D’abord « nous devons déconstruire, défaire beaucoup de choses », avait averti le président peu après son installation au Palais de l’Alvorada à Brasilia en janvier 2019. Il a tenu parole.
Ce nostalgique de la dictature (1964-85) est parti en croisade contre « l’idéologie de gauche ». Le ministère de la Culture a été supprimé, les financements se sont taris, pour la science aussi.
Les églises évangéliques, dont le poids a encore été renforcé, ont pesé jusque sur la rédaction des manuels scolaires.
La diplomatie a pris un virage antimondialiste et le Brésil n’a plus guère d’amis sur le globe.
Ce fut « un mandat de destruction de ce qui avait été construit depuis le retour de la démocratie », estime Gaspard Estrada, spécialiste de l’Amérique latine à Sciences Po.
L’armement massif des Brésiliens a tenu lieu de politique de sécurité publique: les permis de possession d’une arme à feu ont explosé de 474% de 2018 à 2022, dans l’un des pays les plus violents au monde.
La déforestation de l’Amazonie, favorisée par la réduction des budgets et des prérogatives des organismes de surveillance, a explosé, en moyenne annuelle, de 75% sous M. Bolsonaro, sourd aux protestations de la communauté internationale.
Les terres indigènes ont subi 305 invasions en 2021 — 180% de plus qu’en 2018.
Tensions extrêmes
La deuxième partie du mandat s’est déroulée dans un climat de polarisation et de tensions extrêmes dans lequel l’analyste Kevin Ivers du DCI Group voit « une spirale vers le désordre, enclenchée par tout populiste sur le déclin ».
Car la crise du Covid-19 a fait plonger la popularité de ce farouche antivax.
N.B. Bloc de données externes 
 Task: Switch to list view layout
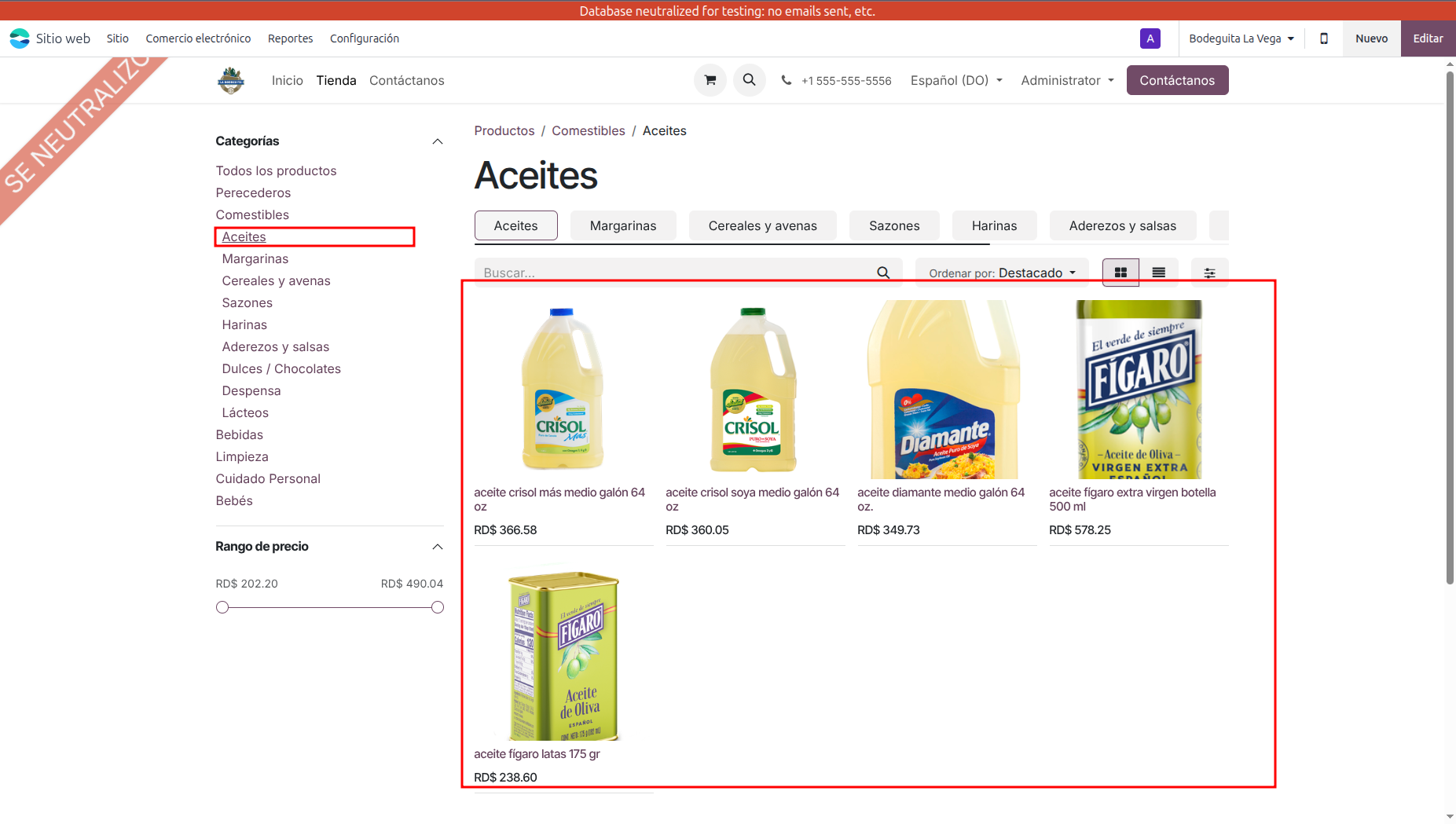pos(1158,273)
Le déni du chef de l’Etat face à « une grippette » responsable de 685.000 morts a suscité plusieurs dizaines de demandes de destitution.
Ses partisans assurent qu’il a préservé l’économie du pire en s’opposant aux confinements.
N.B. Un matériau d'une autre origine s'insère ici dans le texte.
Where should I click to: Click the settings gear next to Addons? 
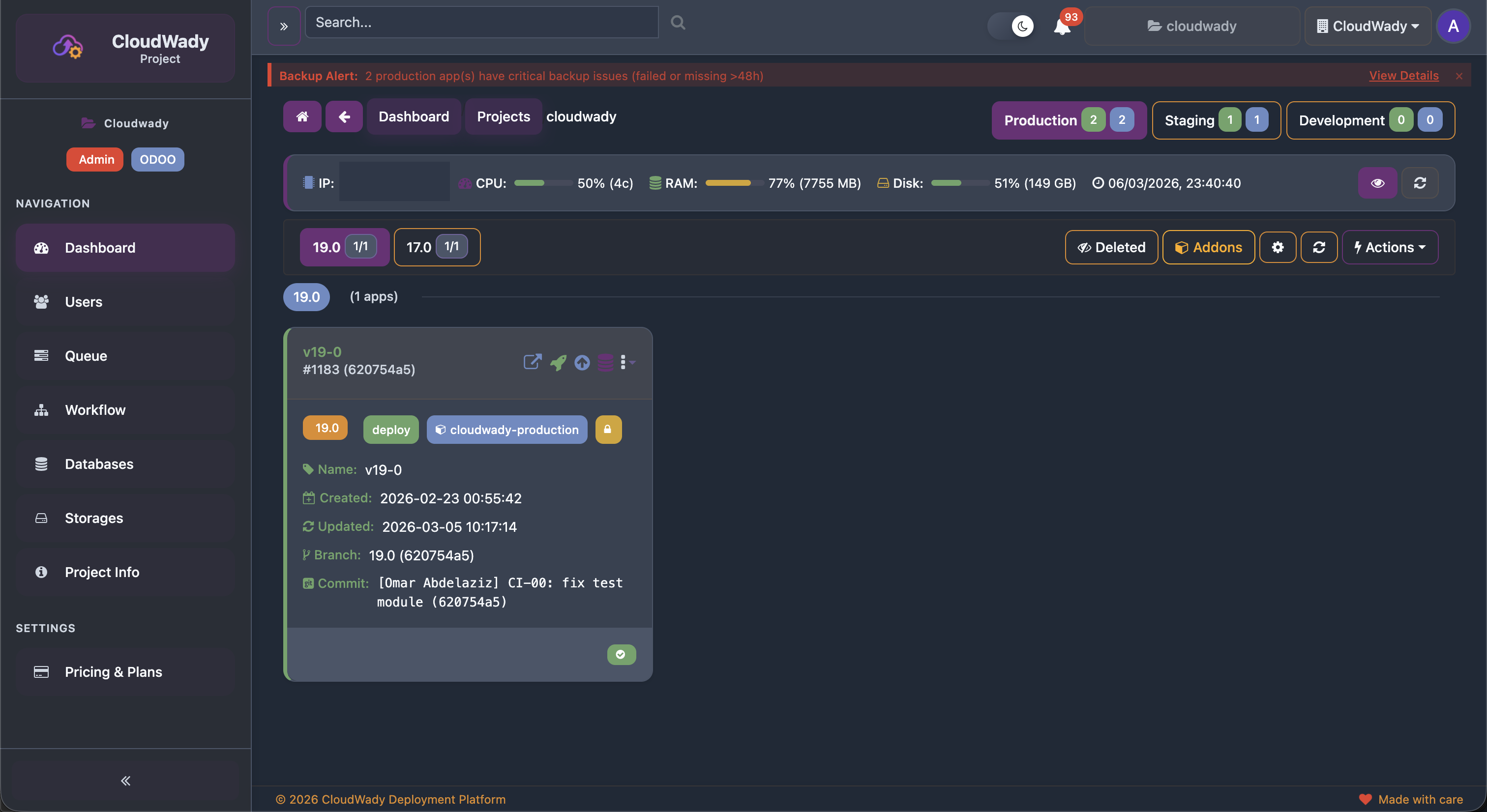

Le président d’extrême droite a violemment attaqué la Cour suprême, ses juges, et la fiabilité du système électoral. « Une stratégie délibérée (pour) tendre vers un gouvernement de plus en plus autocratique », estime le politologue Geraldo Monteiro, dans son « Petit manuel antibolsonariste ».
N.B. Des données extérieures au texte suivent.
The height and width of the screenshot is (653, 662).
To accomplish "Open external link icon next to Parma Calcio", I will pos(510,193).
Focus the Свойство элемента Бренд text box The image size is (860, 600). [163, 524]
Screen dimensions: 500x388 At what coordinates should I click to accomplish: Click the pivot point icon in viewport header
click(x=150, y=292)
S’il y a quelque chose de positif dans ce mandat, « c’est que les institutions brésiliennes ont fonctionné pour protéger la démocratie, globalement », estime Anthony Pereira.
Au gouvernement, les ministres ont valsé: quatre se sont succédé à la Santé comme à l’Education, en raison de désaccords avec le président ou de scandales.
Survivant à l’hécatombe, le ministre néolibéral Paulo Guedes, à l’Economie, a tout de même mené à bien une réforme des retraites et un grand train de privatisations. D’importants projets d’infrastructures ont été lancés.
Jair Bolsonaro a soigné l’Armée. Il « a militarisé l’appareil d’Etat en nommant plus de 6.000 militaires d’active ou en retraite dans l’administration fédérale », rappelle Anthony Pereira.
« Sans corruption »
Pour désinformation ou pour sa gestion du covid, M. Bolsonaro est la cible d’enquêtes et menacé d’inculpation notamment pour « crime contre l’humanité ».
Les commentateurs ont souligné lors de la pandémie son manque d’empathie face aux souffrances du peuple, appelé à « arrêter de geindre ».
L’ex-capitaine de l’Armée est resté droit dans ses bottes, préférant aux excuses le déni ou la « vérité alternative », fidèle à son image de « Trump des tropiques ».
« La faim n’existe pas vraiment au Brésil », a-t-il lancé, alors que 33,1 millions de Brésiliens sont affamés et qu’on se dispute des os dans des bennes à ordures à Rio de Janeiro.
La première économie d’Amérique latine reprend des couleurs en fin de mandat, mais le Brésil de Bolsonaro déplore encore une inflation à deux chiffres et 10 millions de chômeurs.
Enfin, son administration est « sans corruption », assure-t-il. Pourtant son ministre de l’Environnement, Ricardo Salles, a trempé dans un trafic international de bois. Celui de l’Education, Milton Ribeiro, a été incarcéré brièvement pour corruption et trafic d’influence.
En matière de corruption « on est passé a un degré supérieur », dit Gaspard Estrada.
« La situation brésilienne est dystopique, on est en dehors de la réalité », conclut l’analyste pour qui Bolsonaro aura été « une anomalie dans cette démocratie ».